PAGE TEXT ::
§ §

# Coachman Waterworks Board Utilities Panel



## Deneen Whitaker

My husband and I bought a used 2009 Coachman Dream-catcher. The water manifold was busted - so we ordered a new one. Husband used old one to put all piping where it belongs. Unfortunately he did not mark where the 3 (I think) hoses connect to. He has everything back together but we can not get fresh water tank to fill so he assumes that he has it hooked up wrong. Does anyone have a Coachman with this type water control panel that could remove panel and take a picture of connections and emai to me so that we can get it put back together correctly? I have searched the web - no help.


----------



## C Nash

Sorry I don't have a Coachman so no help.  Is the water manifold you are speaking of a water valve?  Is it located where the shore water supply connects to the Coach?

§ §

SUPPLIED DATA ::
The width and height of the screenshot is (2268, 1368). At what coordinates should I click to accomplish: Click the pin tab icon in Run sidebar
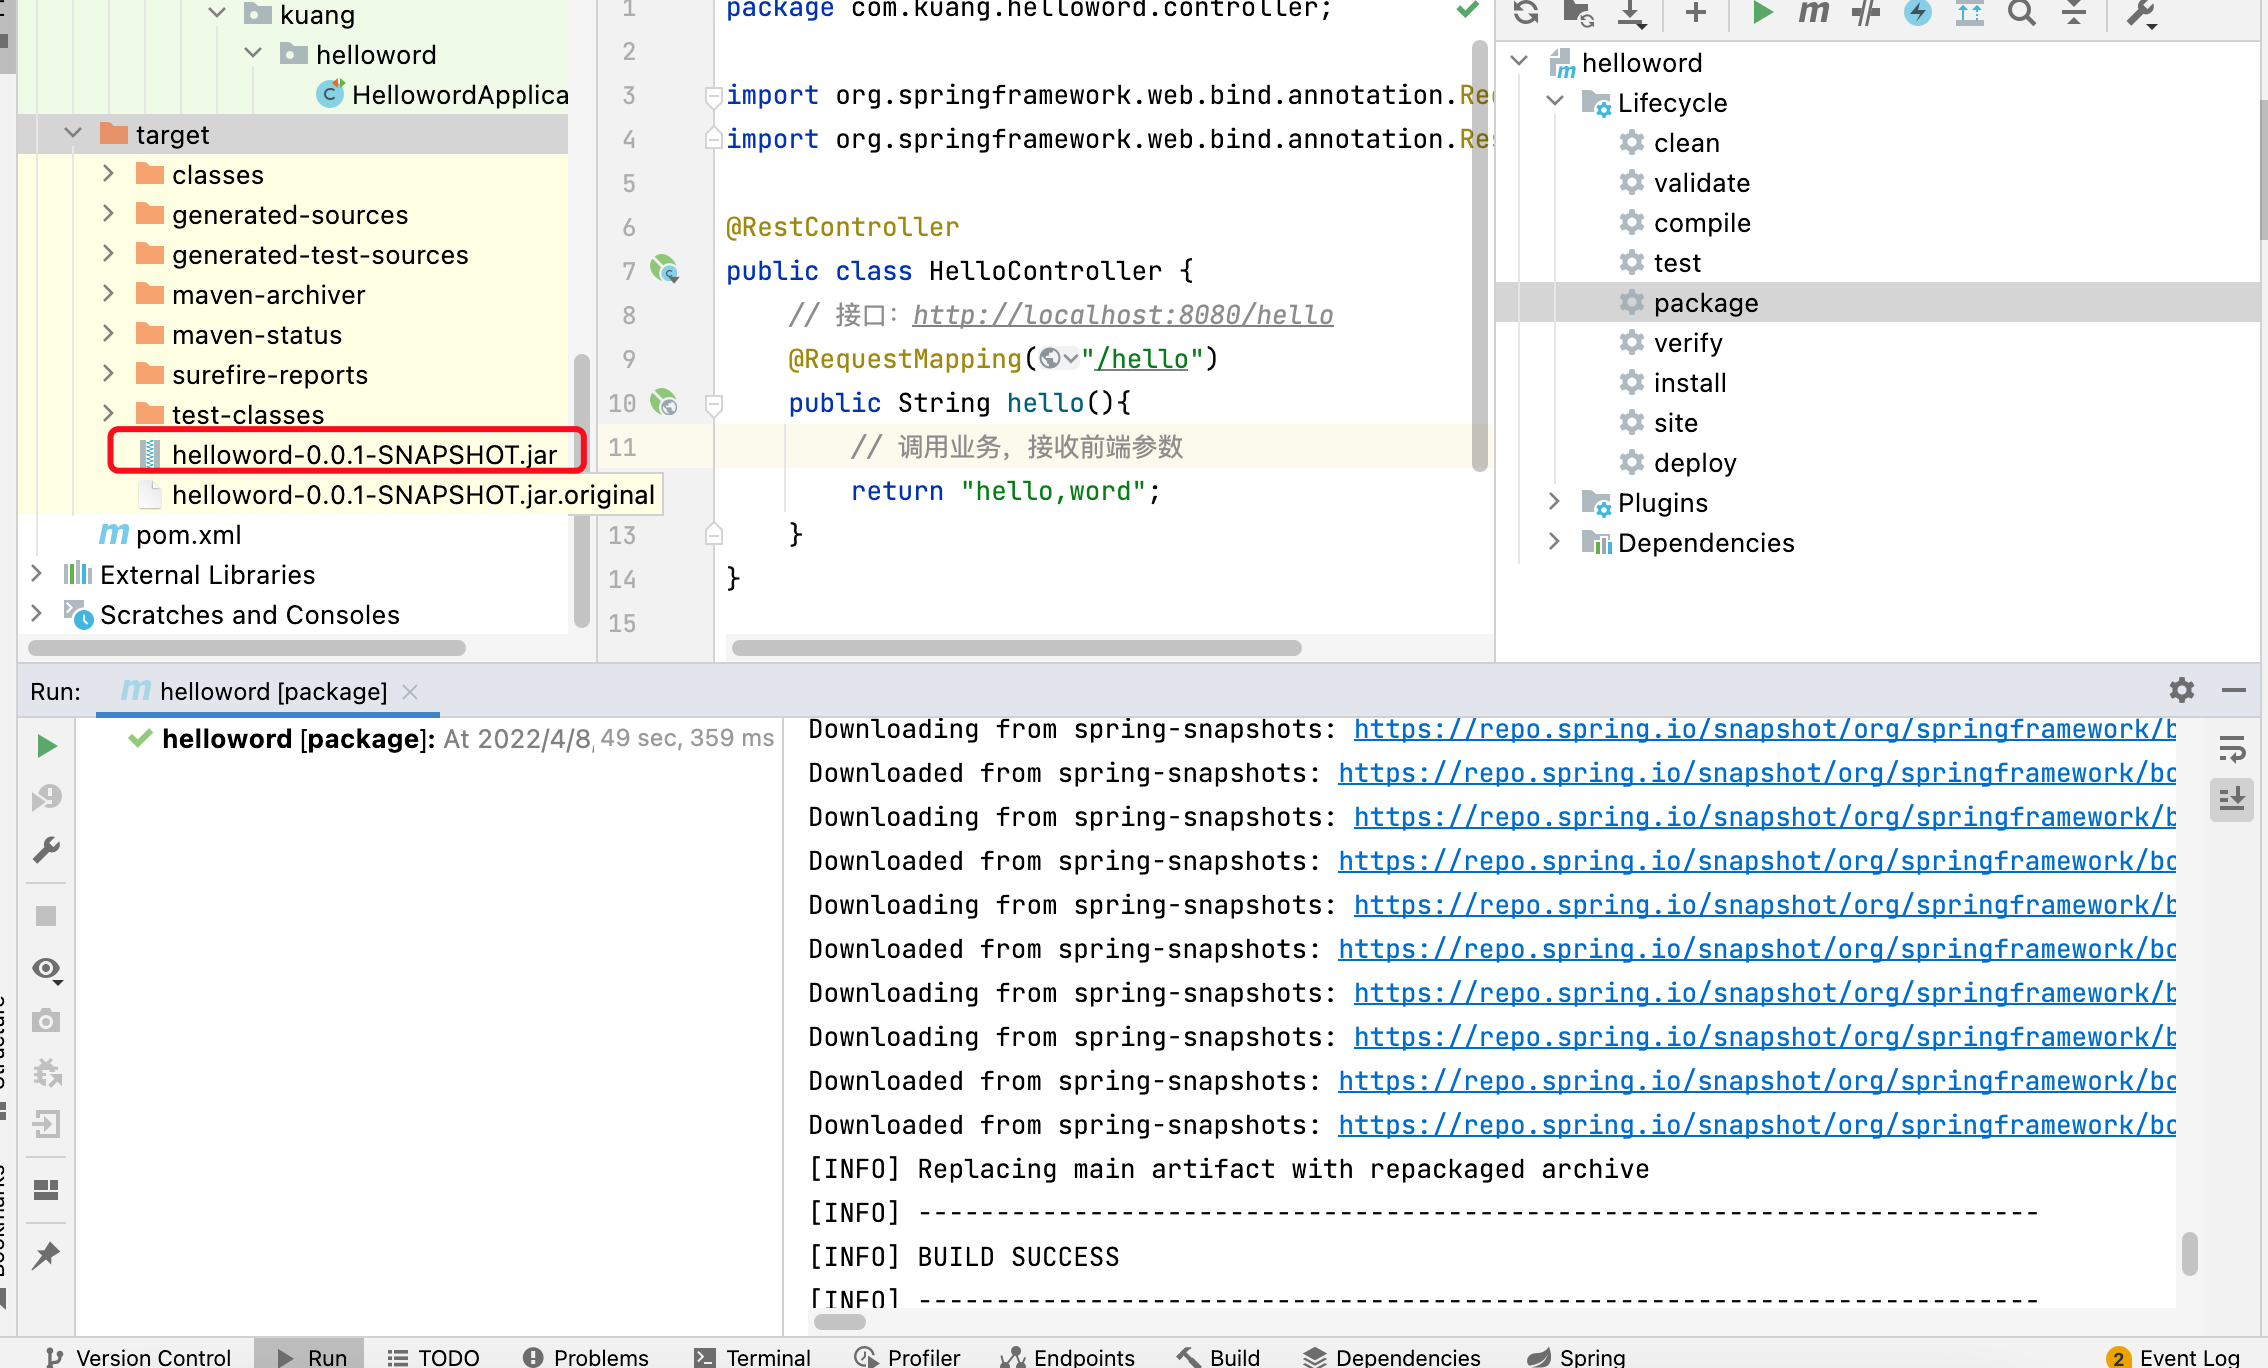point(46,1255)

§ §

SET TASKS ::
- 1) Do these statements agree with the Coachman water panel thread above? Answer yes or no for each, quoting the words from the thread that decide it.
(a) The couple bought a used 2009 Coachman Dream-catcher.
(b) The husband marked where the hoses connect before putting the piping back.
(c) The person who replied owns a Coachman.
- 2) In the Coachman water panel thread, what still fails to work after the husband has everything back together?

RESULTS FOR EACH TASK ::
- 1)
(a) Yes: "My husband and I bought a used 2009 Coachman Dream-catcher."
(b) No: "Unfortunately he did not mark where the 3 (I think) hoses connect to."
(c) No: "Sorry I don't have a Coachman so no help."

- 2) They cannot get the fresh water tank to fill.